Brilliant, but dear God it's boring...
Too many movies, too little time | Washington state, USA | 07/28/2004
(3 out of 5 stars)
"If you are a serious film buff, you will want to see this. If you are not, don't waste your time. I can sit through long shows that most people would find tedious (hey, I've watched Wagner's 'Ring' cycle live three times), but it was a real stretch to make it through 'Dog Star Man.' I kept looking at the timer on my DVD's read-out to see how much time was left (something I've never done while watching 5-hour operas), and it's only about an hour long.
Why is Brakhage important? For reasons similar to James Joyce; he believed in using the inner narrative to tell a story. Does that mean either one of them is something you'll really want to sit down with for an enjoyable evening of entertainment? Only if you're in the right mood, and have 'worked up' to it, so to speak. Brakhage's work is meant to think about, not to like or dislike.
I admire how he looks at film in ways other than most people. However, that doesn't mean I'd want a steady diet of his work. I borrowed this from my public library, and am glad I did for two reasons: a) I finally got to see his work, and I really wanted to see 'Dog Star Man,' because it's on the National Film Registry; and b) because now I realize that I don't want to actually buy this DVD. Before buying, you might want to do the same thing, if you can.

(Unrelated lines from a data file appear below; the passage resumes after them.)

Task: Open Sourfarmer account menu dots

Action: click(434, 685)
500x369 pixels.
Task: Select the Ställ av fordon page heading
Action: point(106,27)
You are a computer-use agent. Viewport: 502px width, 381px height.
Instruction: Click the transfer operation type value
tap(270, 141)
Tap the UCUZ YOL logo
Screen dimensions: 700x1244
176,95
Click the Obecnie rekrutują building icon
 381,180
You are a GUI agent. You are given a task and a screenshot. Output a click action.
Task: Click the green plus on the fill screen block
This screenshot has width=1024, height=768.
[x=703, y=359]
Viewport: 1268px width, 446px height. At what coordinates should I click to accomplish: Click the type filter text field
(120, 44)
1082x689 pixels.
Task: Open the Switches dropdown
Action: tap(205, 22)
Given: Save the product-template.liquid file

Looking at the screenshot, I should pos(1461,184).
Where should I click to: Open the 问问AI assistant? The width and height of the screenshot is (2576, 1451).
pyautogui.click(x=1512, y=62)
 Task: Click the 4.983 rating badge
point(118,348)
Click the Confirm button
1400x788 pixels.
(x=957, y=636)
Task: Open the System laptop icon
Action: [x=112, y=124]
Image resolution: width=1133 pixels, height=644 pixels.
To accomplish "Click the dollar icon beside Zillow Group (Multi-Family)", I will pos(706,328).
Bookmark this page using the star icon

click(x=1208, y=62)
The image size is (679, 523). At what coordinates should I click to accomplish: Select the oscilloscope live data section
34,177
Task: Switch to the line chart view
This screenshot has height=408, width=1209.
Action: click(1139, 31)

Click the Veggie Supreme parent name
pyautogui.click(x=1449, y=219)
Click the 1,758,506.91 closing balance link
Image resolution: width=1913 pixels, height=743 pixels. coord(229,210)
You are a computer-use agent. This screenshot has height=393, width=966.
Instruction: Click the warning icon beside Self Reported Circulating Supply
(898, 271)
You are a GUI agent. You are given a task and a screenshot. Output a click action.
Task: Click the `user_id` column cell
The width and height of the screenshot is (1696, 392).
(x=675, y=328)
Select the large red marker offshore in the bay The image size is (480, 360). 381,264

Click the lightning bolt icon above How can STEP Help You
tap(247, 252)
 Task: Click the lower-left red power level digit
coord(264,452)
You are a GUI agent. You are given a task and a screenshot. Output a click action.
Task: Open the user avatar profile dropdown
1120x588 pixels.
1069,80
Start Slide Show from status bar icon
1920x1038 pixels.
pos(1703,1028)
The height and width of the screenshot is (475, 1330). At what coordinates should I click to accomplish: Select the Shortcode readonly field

Kudos to Criterion for putting the effort into the compilation. They did a great job. Thank you for putting in the interviews and voice-overs. Otherwise, this work would have been rather incomprehensible."
A Haunting Overview of a Life's Work in Film
Nicholas Croft | New York | 04/25/2004
(5 out of 5 stars)
"This two-disc DVD set contains twenty-six experimental films by Stan Brakhage. The total playing time is approximately two hundred and forty-three minutes. Three short video encounters of the filmmaker are included on disc two, and a 24-page booklet, of supporting documentation by Fred Camper, is supplied in the deluxe DVD case.Disc one consists of four films, shot mostly before 1964, with Brakhage in his role as a mountain dwelling family man. Here he photographs a drunken party, scenes of himself making love to his wife and uses extended shots of himself as a woodsman chopping logs. The first three films are mostly edited in an abstract manner, with a generous use of multiple exposures. The fourth film, "The Act of Seeing With One's Own Eyes", is a more literal exploration of the facts surrounding bodily death. It is shot with a sense of reverence and distant objectivity towards the remains of the human body.Disc two consists mostly of silent films. The first two consist of representational images and deal with both sex and childbirth. Most of the next twenty films were made by hand painting film stock and then using a range of optical printing techniques to achieve an amazing spatial/temporal image sequence variety. The highlight of this set of films is "Untitled ( For Marilyn )" [ 1992 ]. This film intercuts existential poetry, Brakhage's hand film painting techniques and haunting processed photography of a local church.Much as in the reading of good poetry texts, one should perhaps watch these films a few at a time, in order to savor the nuances available in each work.The short video "encounters" with the artist suggest, that even with his retrospectives at the Museum of Modern Art, Brakhage wonders whether pursuing a life as a filmmaker might be considered to be madness. One can clearly see the wisdom of his life's choice, however, in the act of viewing these captivating experimental films."